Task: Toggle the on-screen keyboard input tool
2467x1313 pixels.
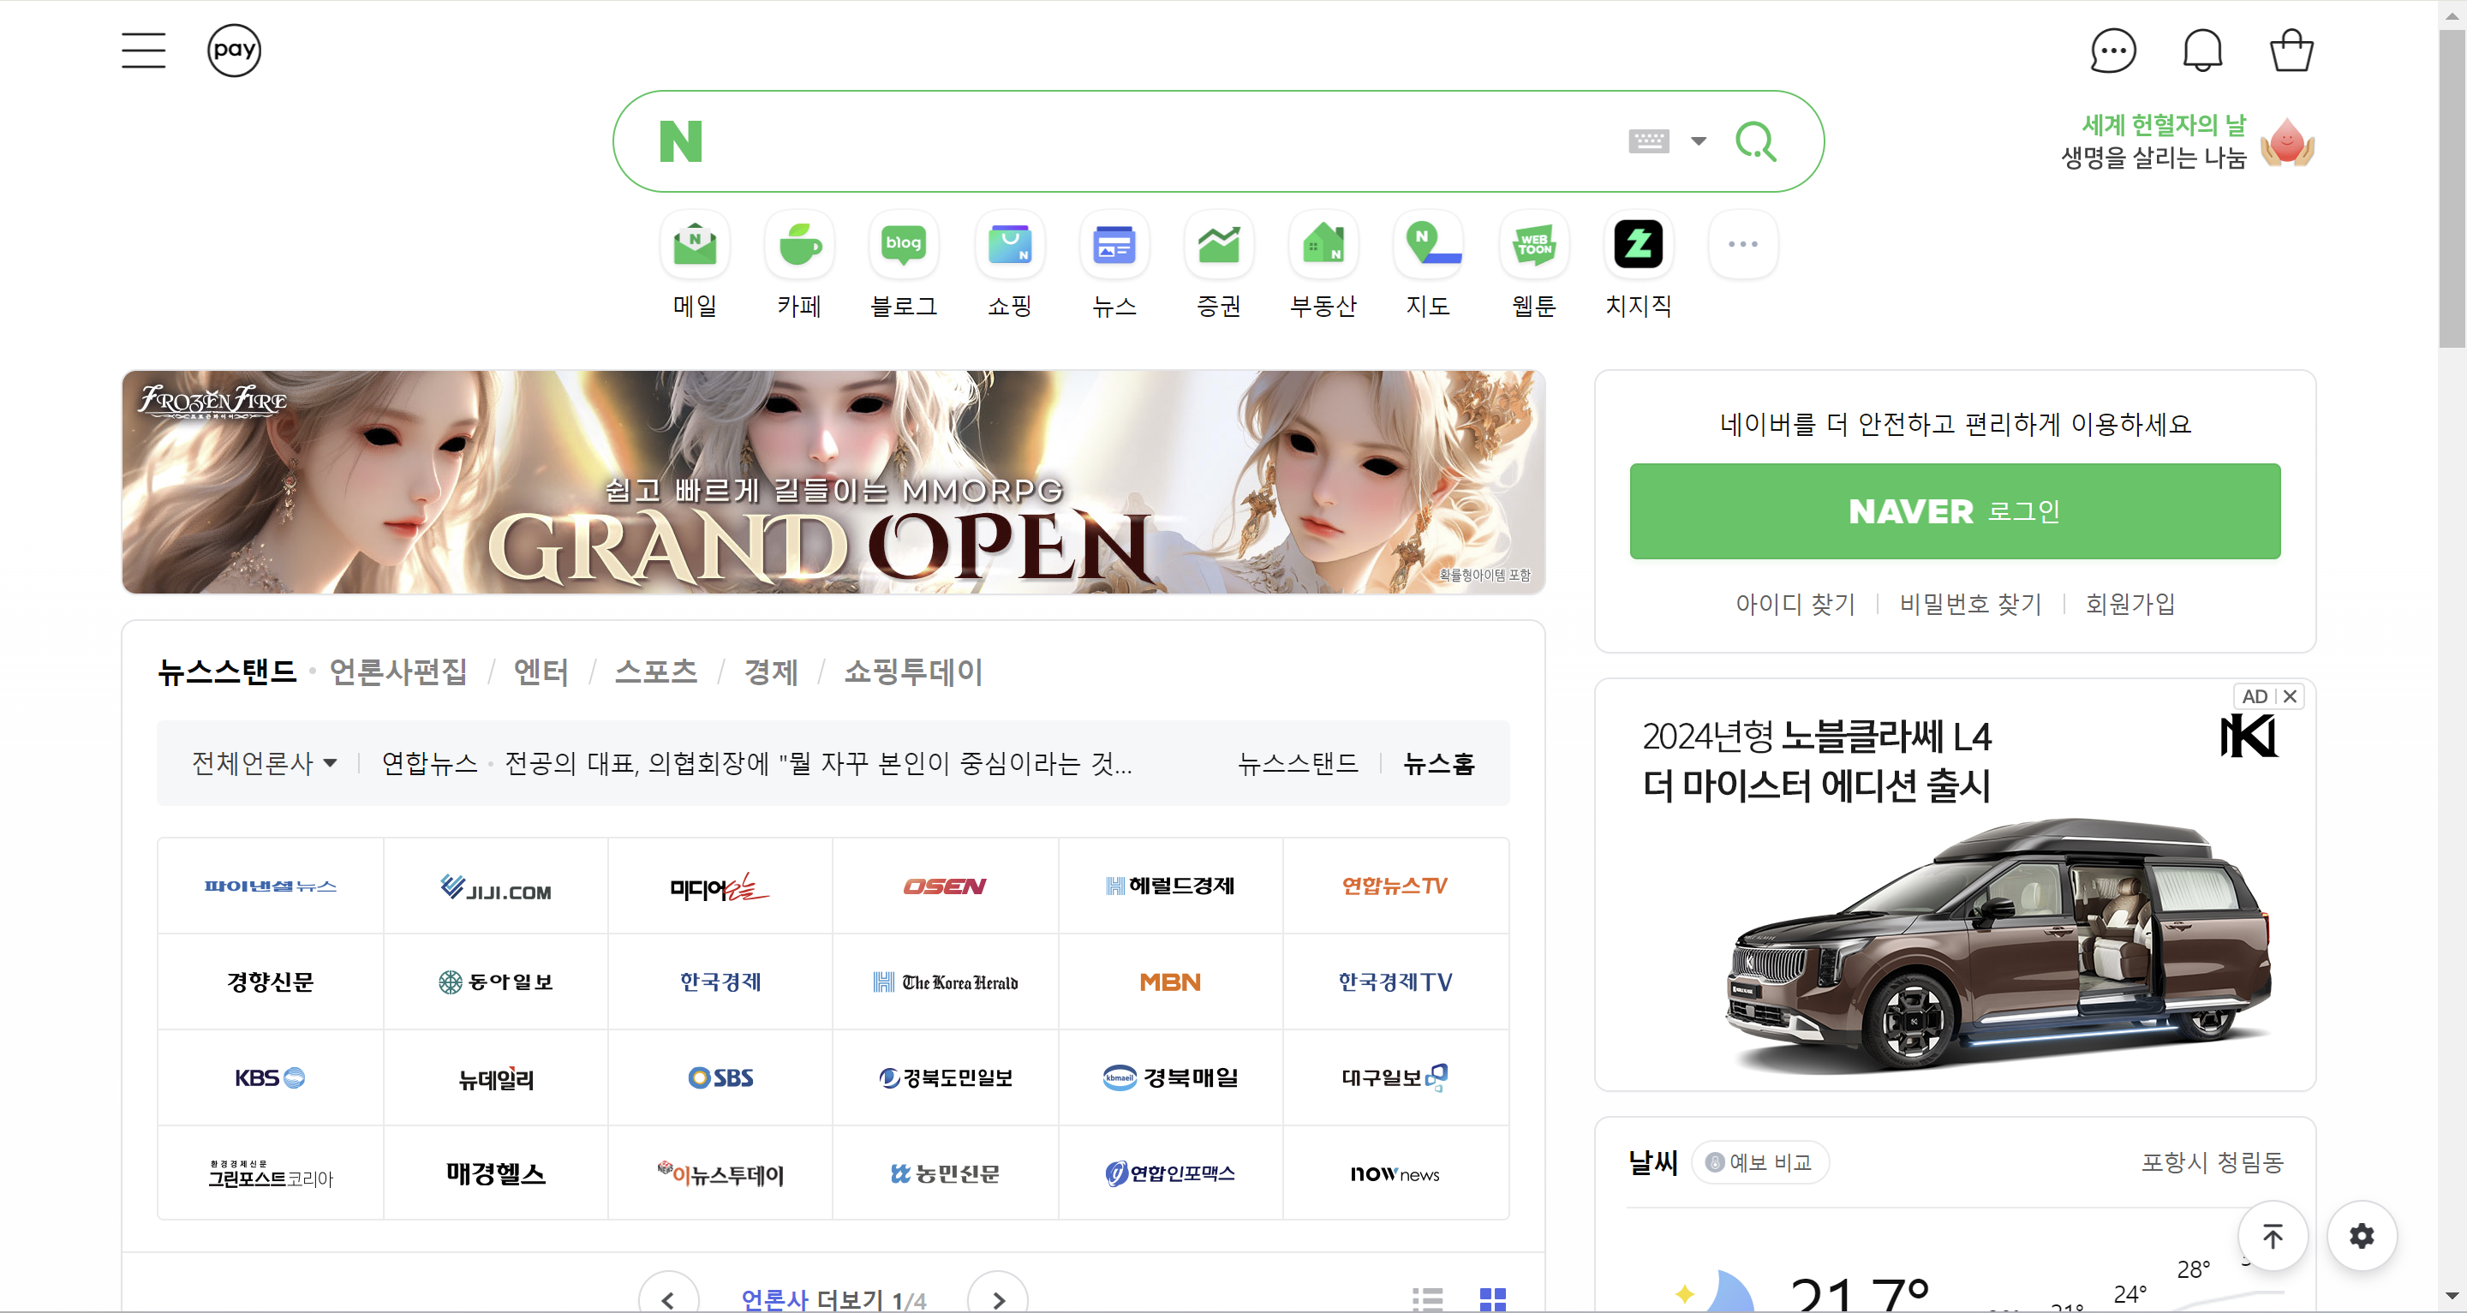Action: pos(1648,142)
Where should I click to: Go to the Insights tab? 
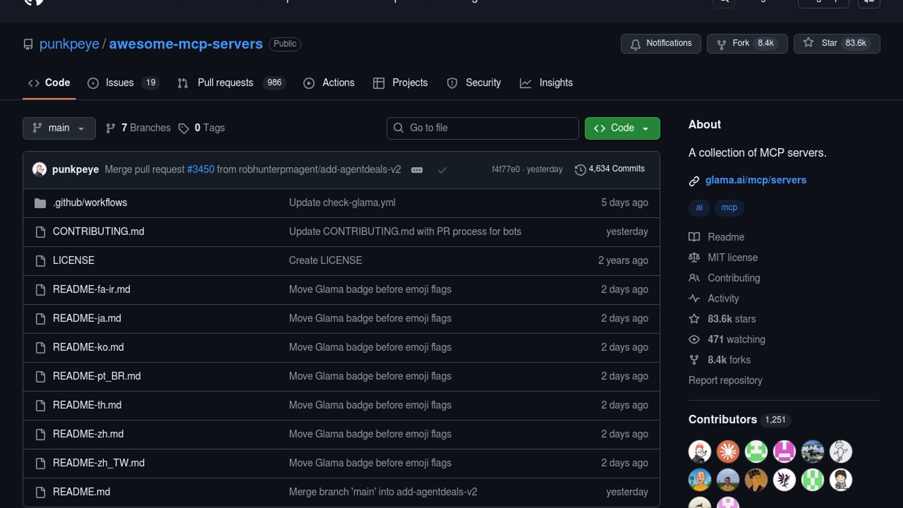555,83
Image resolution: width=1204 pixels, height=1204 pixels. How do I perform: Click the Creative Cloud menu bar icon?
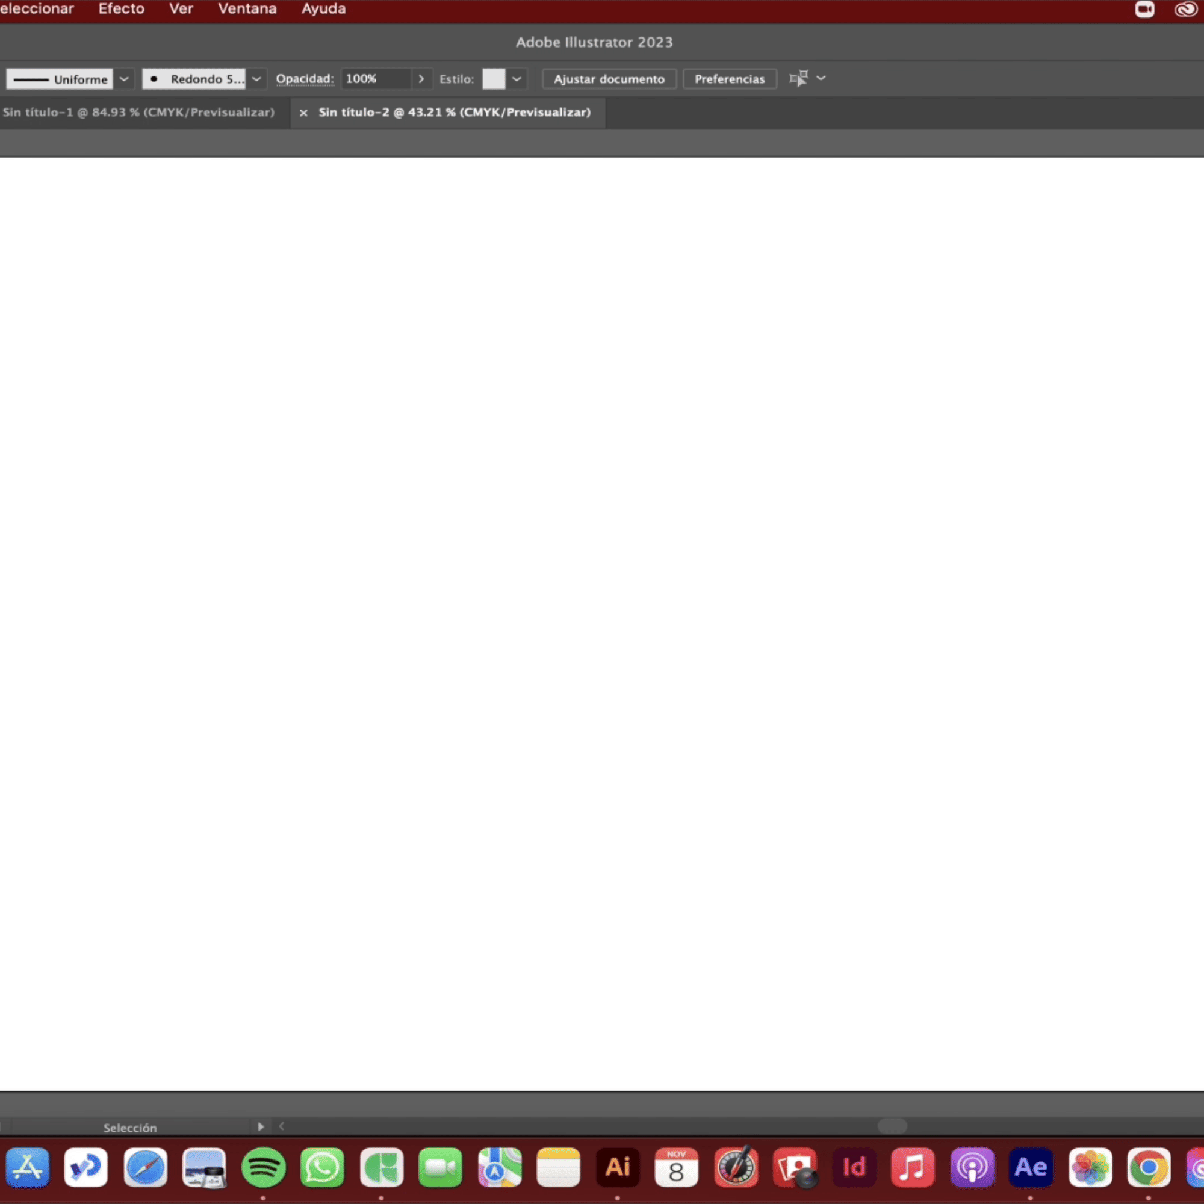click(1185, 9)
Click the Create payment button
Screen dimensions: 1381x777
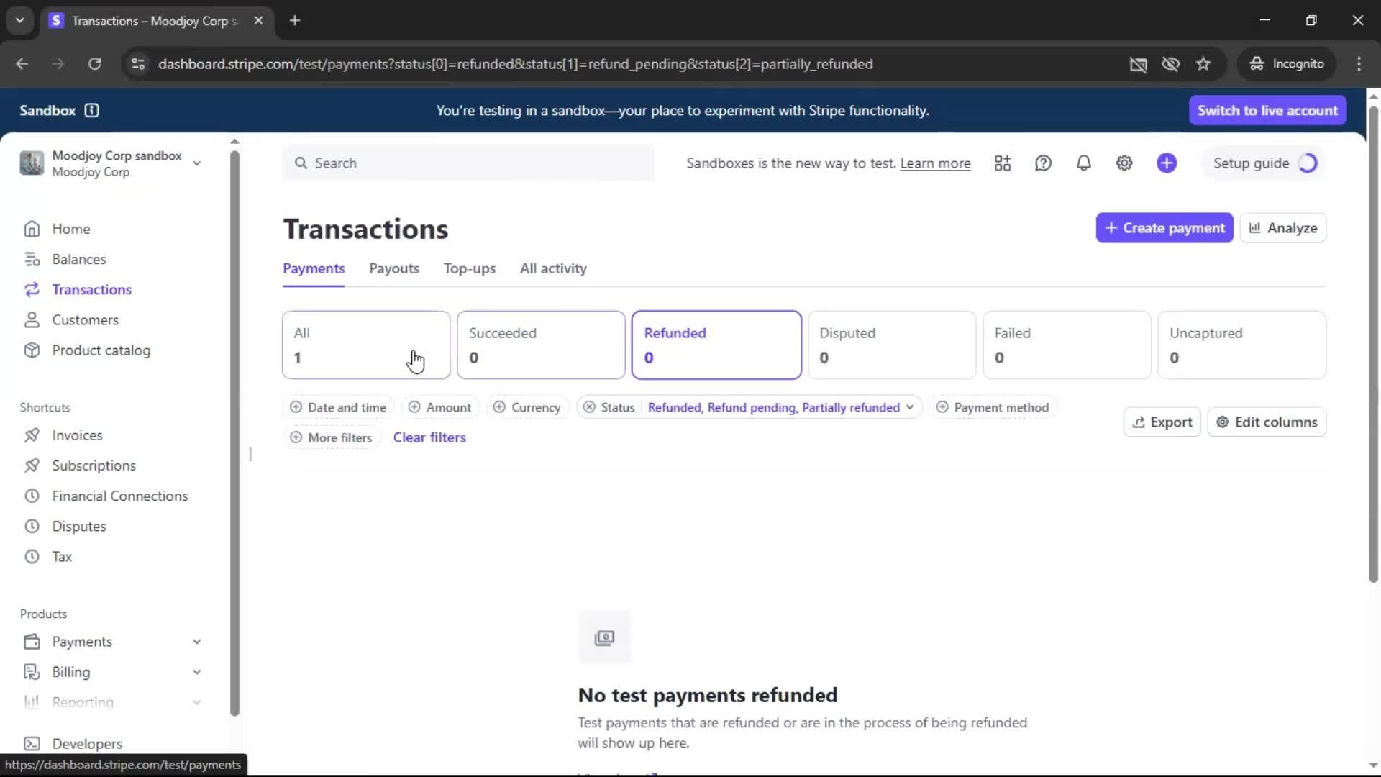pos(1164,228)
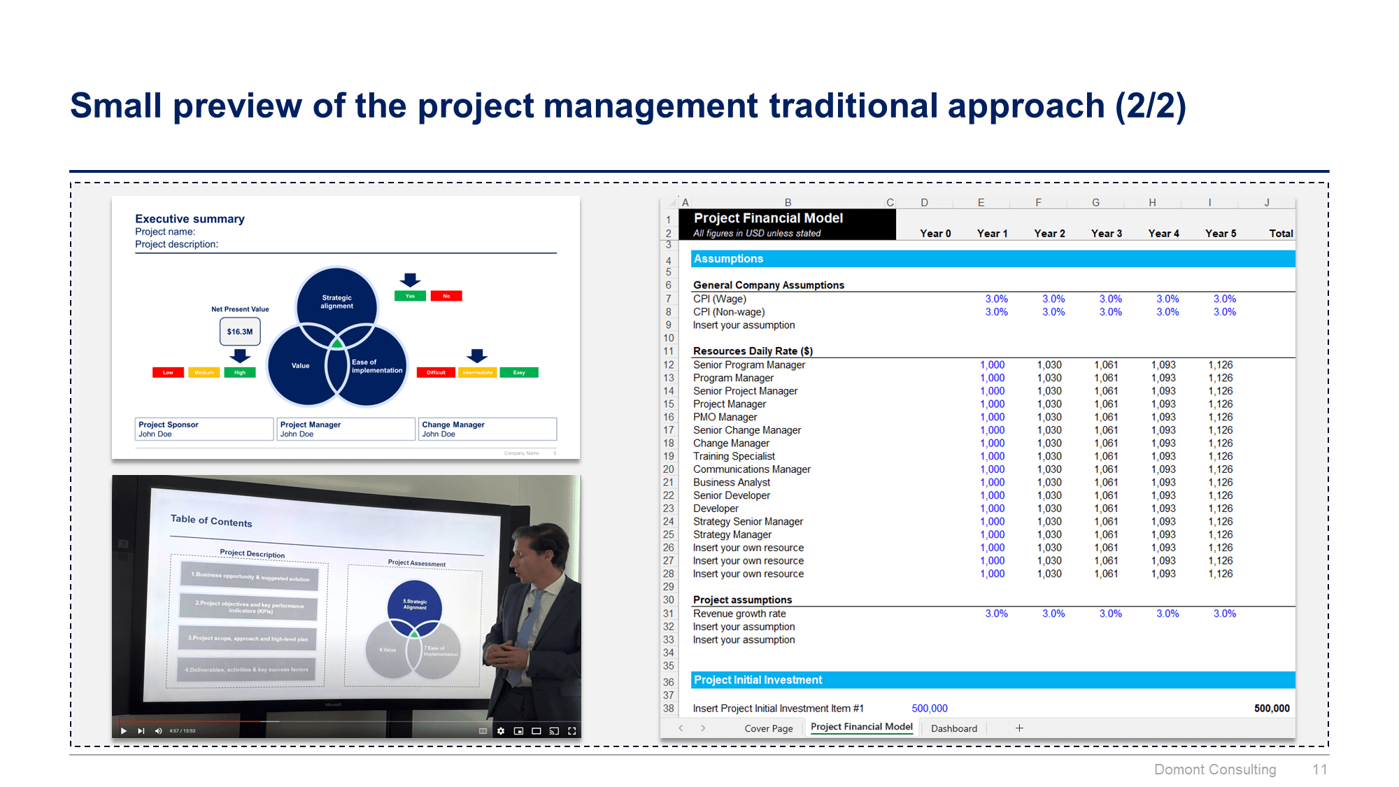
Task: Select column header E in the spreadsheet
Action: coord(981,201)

● ● ● ● ●

Top to bottom, retype the listing exactly but drop every picture.

Task: Toggle the on-screen keyboard input tool
2467x1313 pixels.
Action: pos(1648,142)
Where should I click to: Go to the Insights tab? 
555,83
Image resolution: width=1204 pixels, height=1204 pixels. How do I perform: Click the Creative Cloud menu bar icon?
click(1185, 9)
Click the Create payment button
Screen dimensions: 1381x777
pos(1164,228)
Task: Select column header E in the spreadsheet
Action: coord(981,201)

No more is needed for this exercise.